[EXERCISE] Copy out the material below line for line, omitting the pictures.

[DATA FOR THIS TASK]
#####

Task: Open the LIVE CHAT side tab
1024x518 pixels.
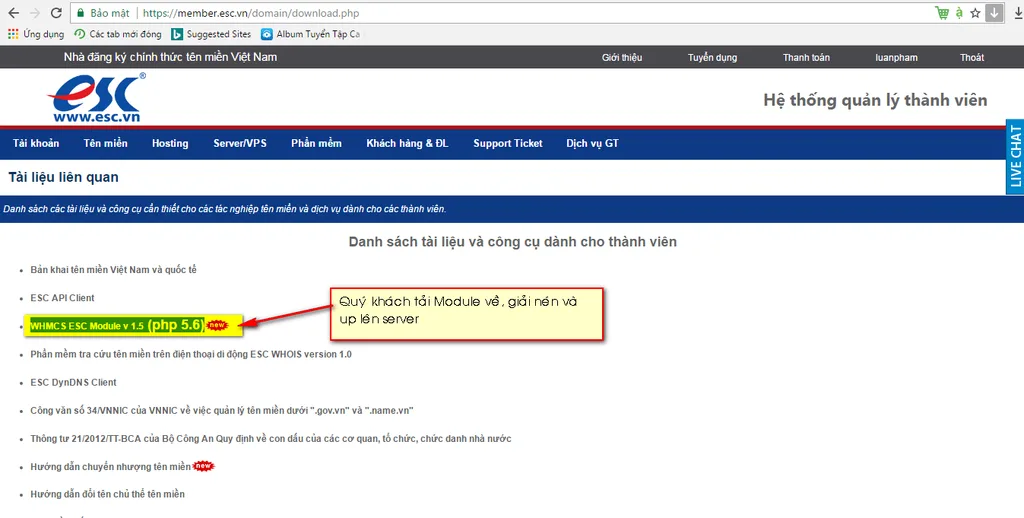Action: point(1015,157)
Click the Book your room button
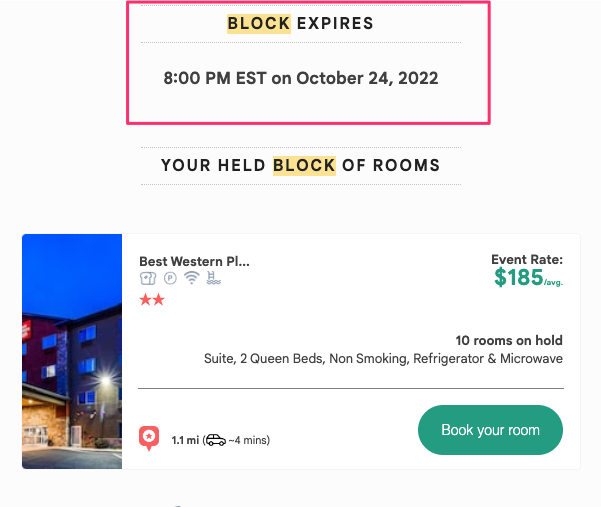This screenshot has width=601, height=507. tap(490, 430)
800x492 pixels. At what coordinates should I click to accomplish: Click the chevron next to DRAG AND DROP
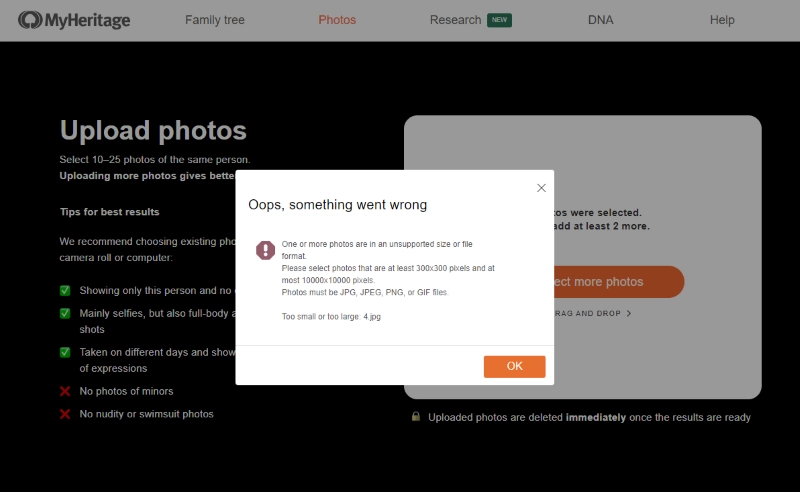[629, 314]
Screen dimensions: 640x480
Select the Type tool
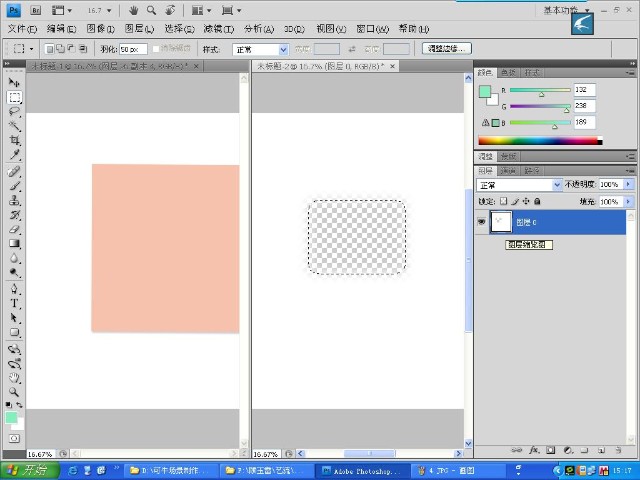pyautogui.click(x=15, y=302)
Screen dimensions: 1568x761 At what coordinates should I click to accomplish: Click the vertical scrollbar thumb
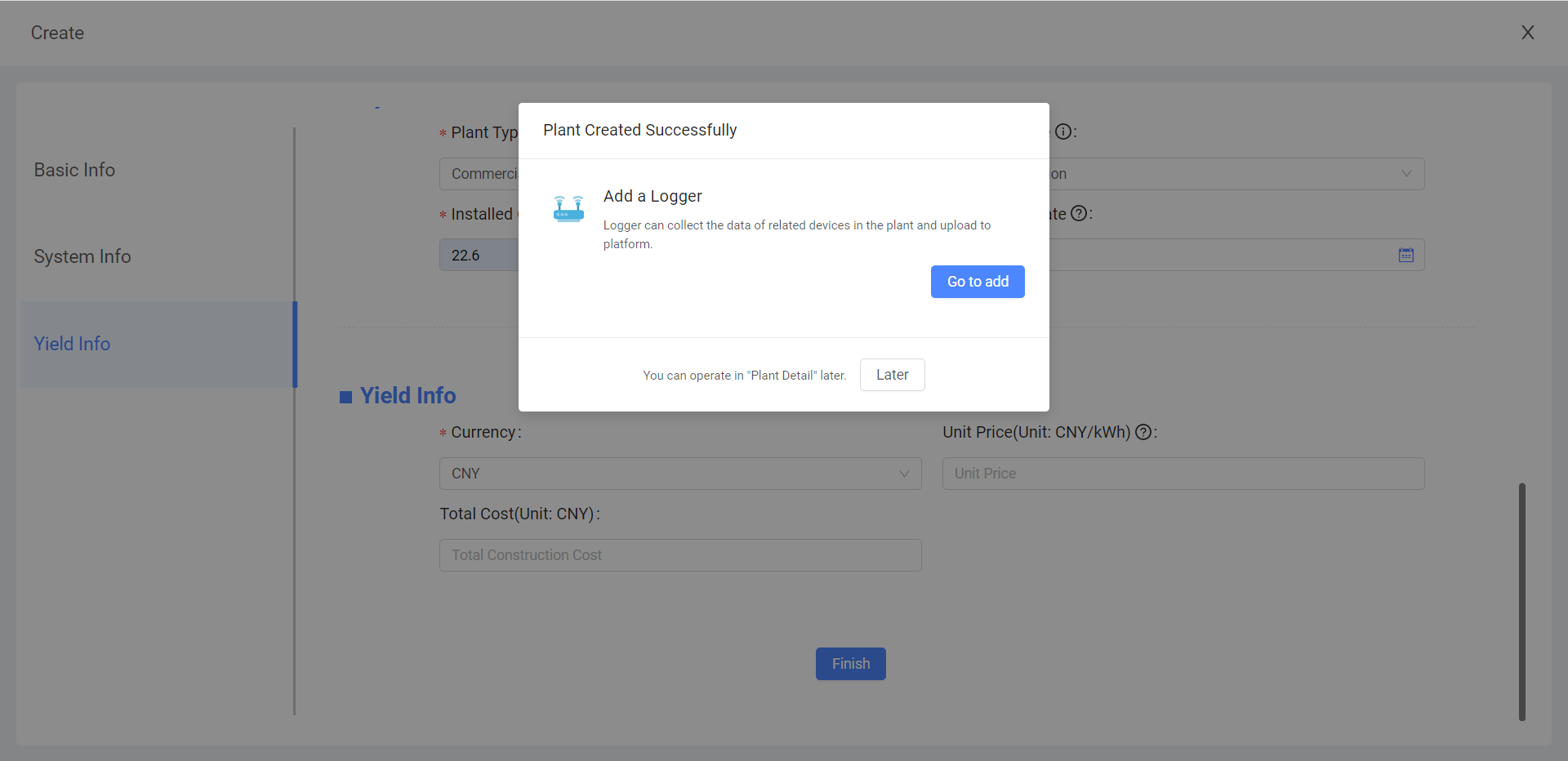pyautogui.click(x=1521, y=601)
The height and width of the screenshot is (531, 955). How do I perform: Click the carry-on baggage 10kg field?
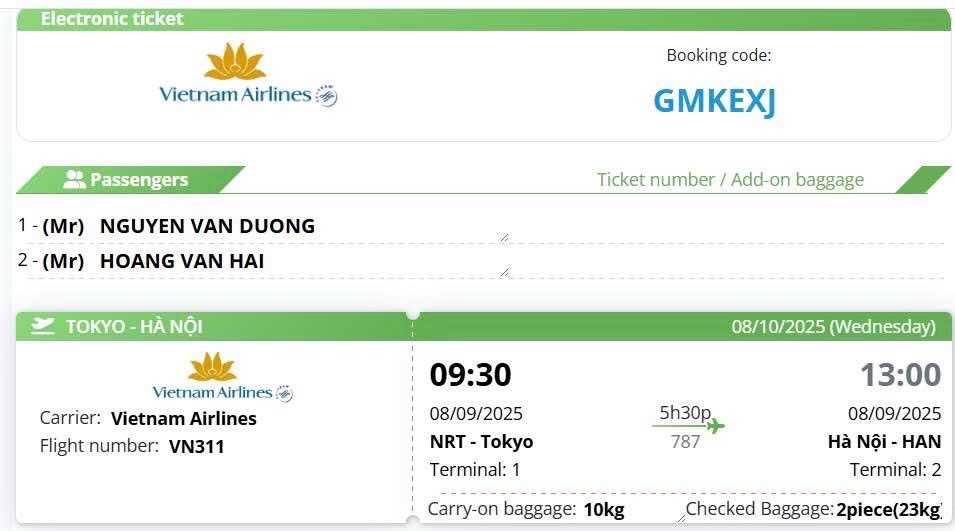coord(604,510)
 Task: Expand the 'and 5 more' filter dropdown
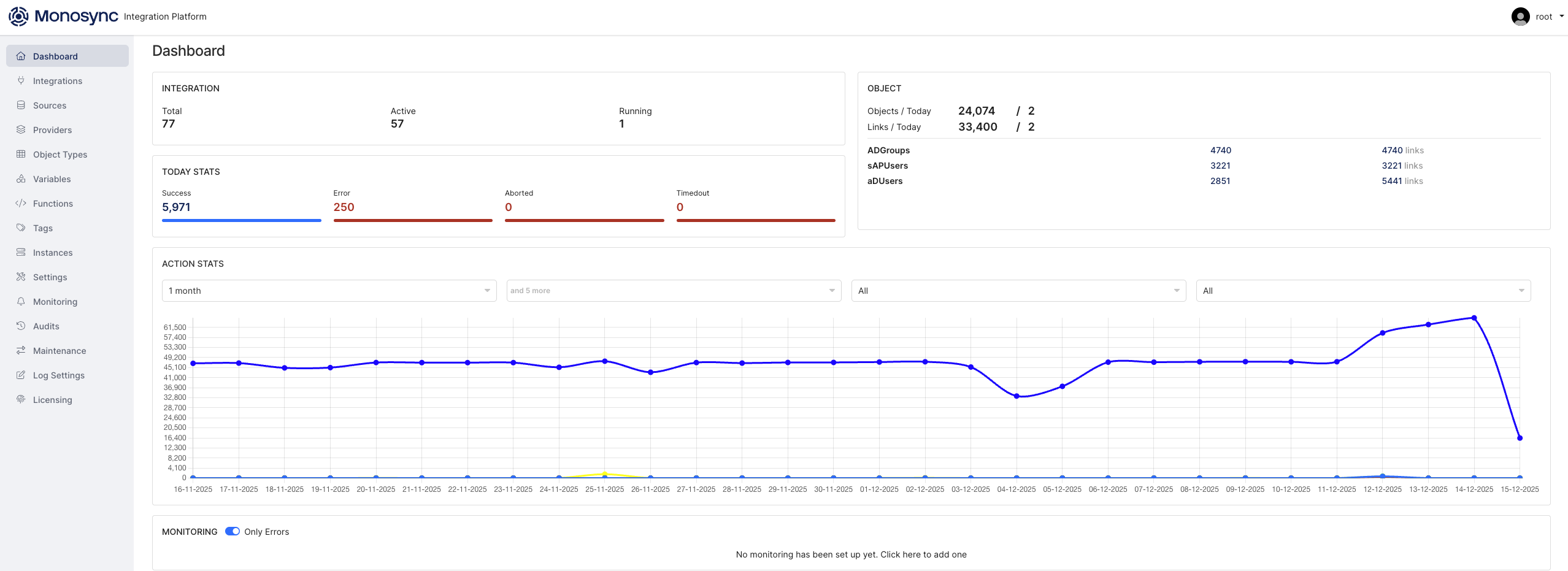coord(673,290)
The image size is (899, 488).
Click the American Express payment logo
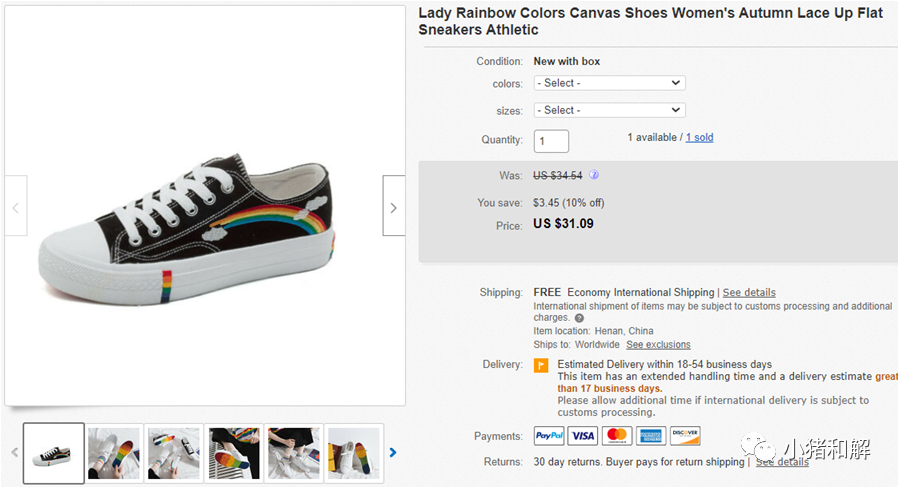tap(651, 436)
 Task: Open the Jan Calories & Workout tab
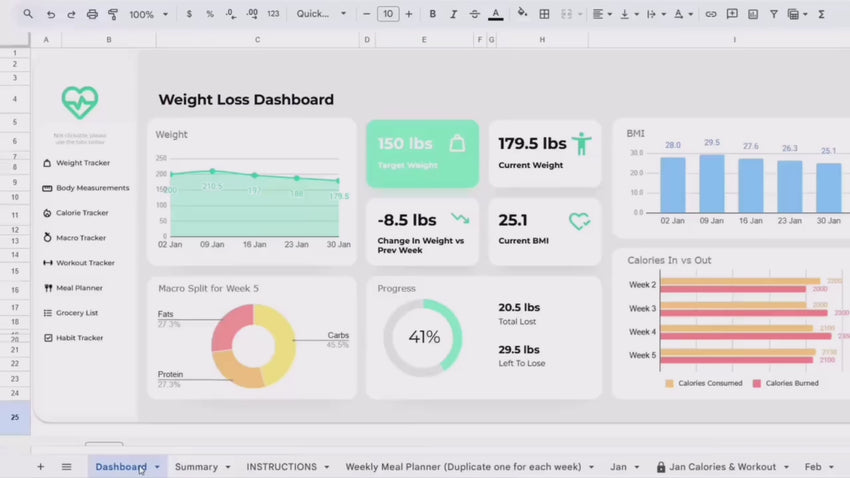pos(721,467)
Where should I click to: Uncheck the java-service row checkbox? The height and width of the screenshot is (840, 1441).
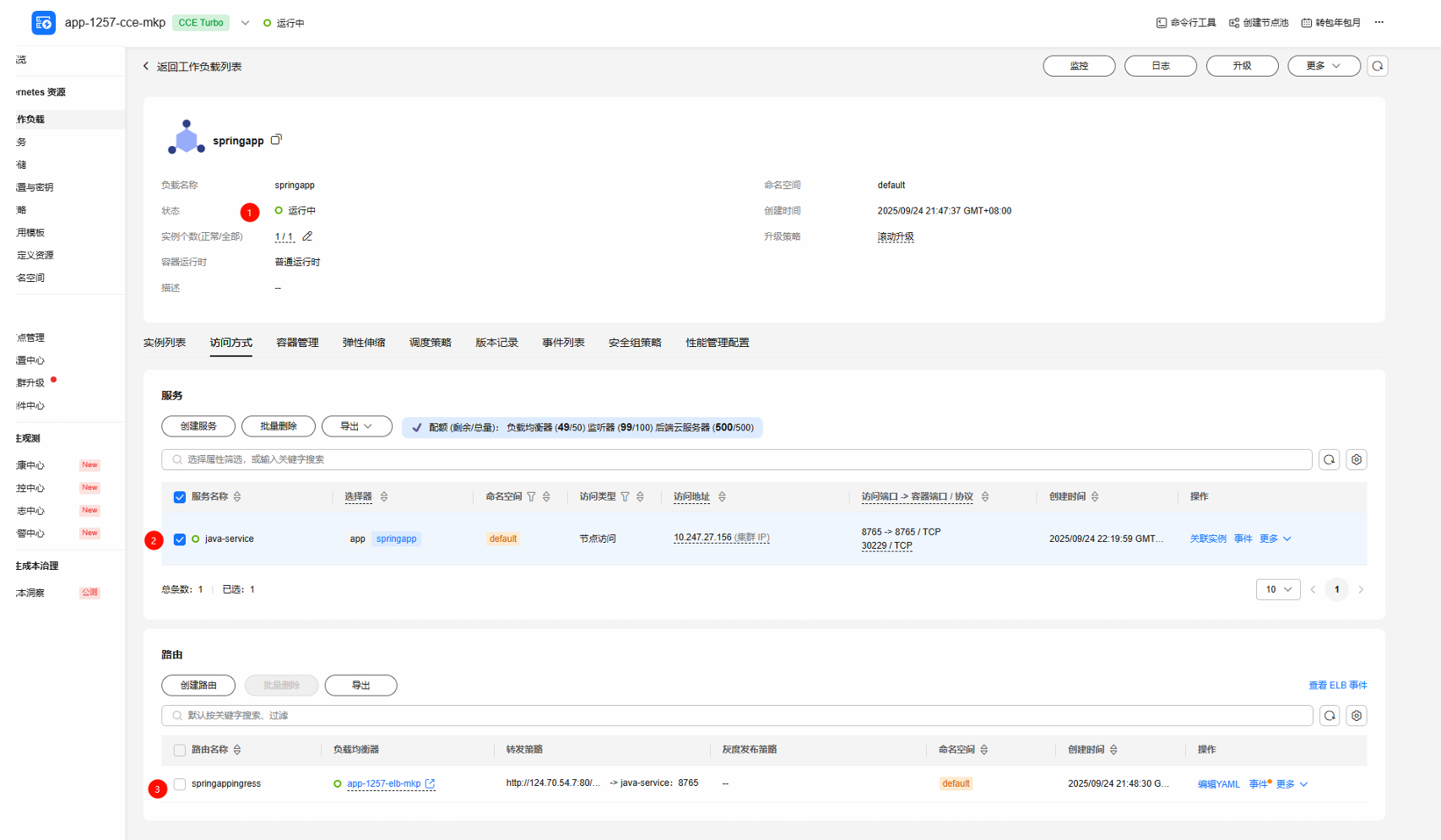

#####

[TASK SOLUTION]
Task: Open the LIVE CHAT side tab
1024x518 pixels.
Action: point(1015,157)
Click the Book your room button
This screenshot has width=601, height=507. tap(490, 430)
800x492 pixels. At what coordinates should I click to accomplish: Click the chevron next to DRAG AND DROP
[629, 314]
Screen dimensions: 640x480
Select the Type tool
pyautogui.click(x=15, y=302)
Screen dimensions: 1568x761 At what coordinates should I click to accomplish: Click the vertical scrollbar thumb
pyautogui.click(x=1521, y=601)
The height and width of the screenshot is (531, 955). How do I perform: Click the carry-on baggage 10kg field?
coord(604,510)
 Task: Expand the 'and 5 more' filter dropdown
coord(673,290)
The image size is (899, 488).
Click the American Express payment logo
tap(651, 436)
 Task: Open the Jan Calories & Workout tab
pos(721,467)
Where should I click to: Uncheck the java-service row checkbox? The height and width of the screenshot is (840, 1441).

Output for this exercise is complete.